**WRITTEN TASK:**
Repeat the rows below word for word, everything from the very first row down to and including the line that holds "(x=420, y=87)".

**DATASET RECORDS:**
START

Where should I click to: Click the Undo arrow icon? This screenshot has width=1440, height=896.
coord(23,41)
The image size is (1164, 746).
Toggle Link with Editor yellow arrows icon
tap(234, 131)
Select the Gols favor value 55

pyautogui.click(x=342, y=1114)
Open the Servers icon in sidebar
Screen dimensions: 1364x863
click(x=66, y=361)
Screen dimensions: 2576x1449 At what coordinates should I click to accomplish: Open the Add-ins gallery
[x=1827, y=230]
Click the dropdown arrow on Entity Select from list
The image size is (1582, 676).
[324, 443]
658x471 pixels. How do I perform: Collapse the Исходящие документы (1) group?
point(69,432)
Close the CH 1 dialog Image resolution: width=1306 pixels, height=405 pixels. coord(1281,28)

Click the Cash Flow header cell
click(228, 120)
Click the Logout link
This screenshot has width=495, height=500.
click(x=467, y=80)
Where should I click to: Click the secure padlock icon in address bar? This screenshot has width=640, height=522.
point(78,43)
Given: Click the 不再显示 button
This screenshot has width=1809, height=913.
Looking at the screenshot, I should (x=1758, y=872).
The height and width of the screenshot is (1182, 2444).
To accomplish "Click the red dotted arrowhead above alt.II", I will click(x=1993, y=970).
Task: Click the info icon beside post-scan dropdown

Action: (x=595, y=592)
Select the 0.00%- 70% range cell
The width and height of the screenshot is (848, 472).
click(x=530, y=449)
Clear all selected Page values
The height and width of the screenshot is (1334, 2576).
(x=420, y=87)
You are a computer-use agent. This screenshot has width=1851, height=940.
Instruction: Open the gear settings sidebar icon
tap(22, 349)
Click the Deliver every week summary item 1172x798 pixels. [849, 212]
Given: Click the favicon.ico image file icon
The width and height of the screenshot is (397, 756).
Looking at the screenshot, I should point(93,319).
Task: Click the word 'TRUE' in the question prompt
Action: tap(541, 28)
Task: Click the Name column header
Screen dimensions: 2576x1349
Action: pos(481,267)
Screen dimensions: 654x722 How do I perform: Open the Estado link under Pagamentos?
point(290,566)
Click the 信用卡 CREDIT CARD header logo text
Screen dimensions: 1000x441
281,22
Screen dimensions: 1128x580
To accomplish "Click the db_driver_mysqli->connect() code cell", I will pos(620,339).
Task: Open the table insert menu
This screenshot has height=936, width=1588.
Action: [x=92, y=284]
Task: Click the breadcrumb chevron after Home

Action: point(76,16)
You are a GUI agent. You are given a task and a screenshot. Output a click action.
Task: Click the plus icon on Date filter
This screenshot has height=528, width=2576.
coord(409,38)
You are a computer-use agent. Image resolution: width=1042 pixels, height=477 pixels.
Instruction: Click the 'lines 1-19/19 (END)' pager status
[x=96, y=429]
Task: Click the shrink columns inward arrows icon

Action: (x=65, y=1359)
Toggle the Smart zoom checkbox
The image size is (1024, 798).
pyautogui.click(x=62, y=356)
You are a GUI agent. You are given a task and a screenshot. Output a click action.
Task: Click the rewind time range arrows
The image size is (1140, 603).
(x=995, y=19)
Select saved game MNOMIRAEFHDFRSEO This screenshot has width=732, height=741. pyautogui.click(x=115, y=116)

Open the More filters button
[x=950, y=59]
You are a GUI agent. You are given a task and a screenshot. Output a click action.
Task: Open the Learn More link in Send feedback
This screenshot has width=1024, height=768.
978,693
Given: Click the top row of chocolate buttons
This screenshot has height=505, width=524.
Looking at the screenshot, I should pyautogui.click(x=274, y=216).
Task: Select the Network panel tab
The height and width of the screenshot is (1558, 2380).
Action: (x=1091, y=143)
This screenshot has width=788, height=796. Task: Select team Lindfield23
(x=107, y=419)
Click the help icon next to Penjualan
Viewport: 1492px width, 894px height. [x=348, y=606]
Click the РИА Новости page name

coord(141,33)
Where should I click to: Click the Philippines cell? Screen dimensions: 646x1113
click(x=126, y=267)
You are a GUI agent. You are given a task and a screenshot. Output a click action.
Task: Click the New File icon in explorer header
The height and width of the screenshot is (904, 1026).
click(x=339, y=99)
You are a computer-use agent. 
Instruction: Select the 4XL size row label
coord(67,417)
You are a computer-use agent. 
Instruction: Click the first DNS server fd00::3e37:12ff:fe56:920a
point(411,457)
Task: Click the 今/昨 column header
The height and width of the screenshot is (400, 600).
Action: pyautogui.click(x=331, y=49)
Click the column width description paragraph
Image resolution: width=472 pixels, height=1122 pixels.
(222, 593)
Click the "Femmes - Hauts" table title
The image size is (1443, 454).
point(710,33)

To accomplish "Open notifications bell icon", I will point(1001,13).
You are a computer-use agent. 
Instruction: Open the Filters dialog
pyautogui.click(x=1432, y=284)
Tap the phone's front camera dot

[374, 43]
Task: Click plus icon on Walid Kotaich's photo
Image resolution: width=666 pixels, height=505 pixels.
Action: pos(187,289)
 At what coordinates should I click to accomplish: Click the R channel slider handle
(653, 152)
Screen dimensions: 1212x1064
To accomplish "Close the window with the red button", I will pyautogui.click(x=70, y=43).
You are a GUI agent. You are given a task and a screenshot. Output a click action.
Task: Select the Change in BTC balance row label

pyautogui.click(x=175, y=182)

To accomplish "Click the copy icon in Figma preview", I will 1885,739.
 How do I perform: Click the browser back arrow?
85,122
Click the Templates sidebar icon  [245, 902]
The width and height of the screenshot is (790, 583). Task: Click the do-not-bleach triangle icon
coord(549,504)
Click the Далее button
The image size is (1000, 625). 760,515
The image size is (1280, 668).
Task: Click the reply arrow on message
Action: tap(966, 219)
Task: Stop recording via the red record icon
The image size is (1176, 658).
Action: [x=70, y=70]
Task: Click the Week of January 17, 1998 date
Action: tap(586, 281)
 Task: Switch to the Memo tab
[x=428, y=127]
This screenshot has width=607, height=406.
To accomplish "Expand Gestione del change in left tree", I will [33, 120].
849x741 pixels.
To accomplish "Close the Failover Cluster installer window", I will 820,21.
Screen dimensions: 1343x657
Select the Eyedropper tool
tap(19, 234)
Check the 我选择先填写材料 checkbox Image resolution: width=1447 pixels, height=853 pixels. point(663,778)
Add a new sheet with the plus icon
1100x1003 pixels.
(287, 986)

END

**WRITTEN ANSWER:**
Where should I click to: Click the Undo arrow icon? This screenshot has width=1440, height=896.
coord(23,41)
The image size is (1164, 746).
Toggle Link with Editor yellow arrows icon
tap(234, 131)
Select the Gols favor value 55

pyautogui.click(x=342, y=1114)
Open the Servers icon in sidebar
Screen dimensions: 1364x863
click(x=66, y=361)
Screen dimensions: 2576x1449 At what coordinates should I click to accomplish: Open the Add-ins gallery
[x=1827, y=230]
Click the dropdown arrow on Entity Select from list
The image size is (1582, 676).
[324, 443]
658x471 pixels. How do I perform: Collapse the Исходящие документы (1) group?
point(69,432)
Close the CH 1 dialog Image resolution: width=1306 pixels, height=405 pixels. coord(1281,28)

Click the Cash Flow header cell
click(228, 120)
Click the Logout link
This screenshot has width=495, height=500.
click(x=467, y=80)
Where should I click to: Click the secure padlock icon in address bar? This screenshot has width=640, height=522.
point(78,43)
Given: Click the 不再显示 button
This screenshot has width=1809, height=913.
Looking at the screenshot, I should (x=1758, y=872).
The height and width of the screenshot is (1182, 2444).
To accomplish "Click the red dotted arrowhead above alt.II", I will click(x=1993, y=970).
Task: Click the info icon beside post-scan dropdown

Action: (x=595, y=592)
Select the 0.00%- 70% range cell
The width and height of the screenshot is (848, 472).
click(x=530, y=449)
Clear all selected Page values
The height and width of the screenshot is (1334, 2576).
(x=420, y=87)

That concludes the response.